Rahmon then talked about a related, but seemingly distinct, problem. A coordinated international initiative was needed, he said, to address what he claimed was the increasing problem of internecine battles among wings of the Taliban along the Tajik-Afghan border. 

“Over the past week, more than 11 people were killed and more than 18 people were [injured] in one district,” Rahmon told the CSTO meeting. “Therefore, we need to create a security belt around Afghanistan.”

Tajikistan has warned about threats across the border before, but not always in a credible fashion. Although Tajik and Russian defence officials have repeatedly warned of many thousands of Islamic State militants poised for action assembling in northern areas of Afghanistan, they rarely feel the need to explain why massive cross-border incursions never actually then follow.

Suhail Shaheen, a spokesman for the Taliban-led regime in Afghanistan, has reportedly denied suggestions that there have been any clashes on the country’s northern border. 

“Of course, there are some demonstrations, there are people doing that, but there should be no talk of clashes,” he was cited as saying by RIA Novosti.

The Taliban likewise dismissed Rahmon’s other claim, about Islamic State camps on the border.

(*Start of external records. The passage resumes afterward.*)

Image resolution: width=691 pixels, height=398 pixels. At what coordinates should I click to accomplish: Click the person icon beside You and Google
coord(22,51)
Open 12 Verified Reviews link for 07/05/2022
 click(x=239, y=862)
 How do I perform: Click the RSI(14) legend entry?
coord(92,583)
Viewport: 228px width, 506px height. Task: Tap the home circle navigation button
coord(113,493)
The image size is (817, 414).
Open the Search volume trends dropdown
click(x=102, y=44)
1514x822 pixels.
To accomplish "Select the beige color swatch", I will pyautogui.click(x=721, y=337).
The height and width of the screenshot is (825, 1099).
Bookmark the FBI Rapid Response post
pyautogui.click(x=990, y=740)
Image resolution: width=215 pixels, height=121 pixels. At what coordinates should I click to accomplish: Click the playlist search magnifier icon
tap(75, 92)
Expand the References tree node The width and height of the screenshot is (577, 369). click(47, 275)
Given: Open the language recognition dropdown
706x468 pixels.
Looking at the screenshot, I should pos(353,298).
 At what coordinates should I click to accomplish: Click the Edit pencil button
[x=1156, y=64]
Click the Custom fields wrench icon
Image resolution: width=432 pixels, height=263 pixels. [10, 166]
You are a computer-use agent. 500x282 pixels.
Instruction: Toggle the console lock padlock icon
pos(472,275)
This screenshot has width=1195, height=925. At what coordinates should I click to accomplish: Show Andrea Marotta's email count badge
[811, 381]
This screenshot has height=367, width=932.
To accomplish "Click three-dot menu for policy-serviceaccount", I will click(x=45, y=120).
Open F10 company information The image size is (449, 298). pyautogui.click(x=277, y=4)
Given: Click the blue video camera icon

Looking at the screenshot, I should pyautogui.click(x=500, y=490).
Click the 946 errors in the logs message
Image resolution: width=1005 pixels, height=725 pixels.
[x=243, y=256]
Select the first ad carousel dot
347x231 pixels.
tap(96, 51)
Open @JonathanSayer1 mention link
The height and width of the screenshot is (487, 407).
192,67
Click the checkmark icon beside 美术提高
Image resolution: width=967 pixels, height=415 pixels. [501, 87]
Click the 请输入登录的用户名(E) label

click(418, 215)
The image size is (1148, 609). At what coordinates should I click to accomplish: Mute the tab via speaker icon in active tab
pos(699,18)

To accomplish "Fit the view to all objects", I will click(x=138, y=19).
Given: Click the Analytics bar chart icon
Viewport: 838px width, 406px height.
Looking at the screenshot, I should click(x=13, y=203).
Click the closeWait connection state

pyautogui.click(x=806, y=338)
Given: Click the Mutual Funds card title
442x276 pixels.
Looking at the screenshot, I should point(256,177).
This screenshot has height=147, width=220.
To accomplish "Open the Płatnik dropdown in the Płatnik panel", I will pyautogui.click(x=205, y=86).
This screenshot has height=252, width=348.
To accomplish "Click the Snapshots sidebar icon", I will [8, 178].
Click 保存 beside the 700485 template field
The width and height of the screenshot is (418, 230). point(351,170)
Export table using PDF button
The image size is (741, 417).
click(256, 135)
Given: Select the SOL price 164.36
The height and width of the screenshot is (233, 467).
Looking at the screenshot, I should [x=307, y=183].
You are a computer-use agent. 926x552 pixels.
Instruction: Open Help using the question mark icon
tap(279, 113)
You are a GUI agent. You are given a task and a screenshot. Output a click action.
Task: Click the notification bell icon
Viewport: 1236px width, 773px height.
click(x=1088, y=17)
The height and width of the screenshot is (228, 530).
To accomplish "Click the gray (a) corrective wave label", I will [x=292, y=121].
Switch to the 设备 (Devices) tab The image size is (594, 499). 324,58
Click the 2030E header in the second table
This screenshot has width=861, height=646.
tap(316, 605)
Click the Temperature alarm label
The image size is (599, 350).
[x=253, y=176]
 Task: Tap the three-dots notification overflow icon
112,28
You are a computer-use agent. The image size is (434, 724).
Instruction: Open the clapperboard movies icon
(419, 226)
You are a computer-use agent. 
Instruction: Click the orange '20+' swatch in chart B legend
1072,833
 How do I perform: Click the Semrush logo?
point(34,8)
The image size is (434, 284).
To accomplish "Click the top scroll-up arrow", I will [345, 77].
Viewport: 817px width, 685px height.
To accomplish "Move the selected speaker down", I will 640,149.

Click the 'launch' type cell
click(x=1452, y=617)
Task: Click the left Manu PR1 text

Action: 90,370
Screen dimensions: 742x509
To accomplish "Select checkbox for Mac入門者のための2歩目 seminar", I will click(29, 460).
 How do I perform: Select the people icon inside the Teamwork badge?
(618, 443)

“The Islamic Emirate assures neighbouring countries that there is no danger from our border. No country, and that includes Tajikistan, will be threatened from our territory,” Bilal Karimi, deputy spokesman for Afghanistan’s Taliban-run government, wrote on Twitter.

Other wings of the Taliban are adopting a less conciliatory tone with Afghanistan’s neighbours.

The acting Defence Minister of Afghanistan, Mohammad Yaqoob, demanded that Tajikistan and Uzbekistan return military aircraft that were flown out of the country by defecting troops just as the Taliban were seizing control in Kabul in August.

“We may be relatively weaker than our neighbouring countries, but we are not cowardly, we will make an account of every single spare part of our planes and helicopters,” Yaqoob said in remarks carried in the media on January 11. “I ask them respectfully to return our planes and helicopters and not to test our patience any further.” 

Of the 164 aircraft held by the government before the Taliban took over the country, only 81 have reportedly been left behind. Most are presumed to have been taken to Tajikistan and Uzbekistan.

On January 12, electricity supplies stopped flowing from Uzbekistan to Afghanistan as a result of what officials insist was a glitch.

“Due to technical problems at the Marjan electricity generation system of Uzbekistan, 60% of imported electricity to Afghanistan was cut by the Uzbek side without any prior notice,” Afghan state-owned power company Da Afghanistan Breshna Sherkat, or DABS, said in an English-language statement.

Deliveries were restored the following day.  

“At around 7 a.m. imported electricity current from [Uzbekistan] … has returned to normal,” DABS said in its statement.

The events may well have been coincidental, but the power outage illustrates in stark terms how much leverage Uzbekistan enjoys over its troubled neighbour to the south. 

Uzbekistan signed a deal with DABS in 2019 to supply 6bn kilowatt hours of electricity annually for a period of 10 years on a take-or-pay basis.  

Afghanistan has likewise developed a relationship of dependency with Tajikistan, notwithstanding the latter’s openly hostile posture toward the Taliban regime. In December, DABS chief executive Hafiz Mohammad Amin travelled to the Tajik capital, Dushanbe, to finalise a $69mn agreement for Tajikistan to supply Afghanistan with 1.5bn kilowatt hours of electricity in 2022. 

The question is whether Kabul can afford to pay all these bills. According to a report from October by private Afghan outlet Tolo News, Afghanistan at the time still owed its neighbours $62mn for electricity.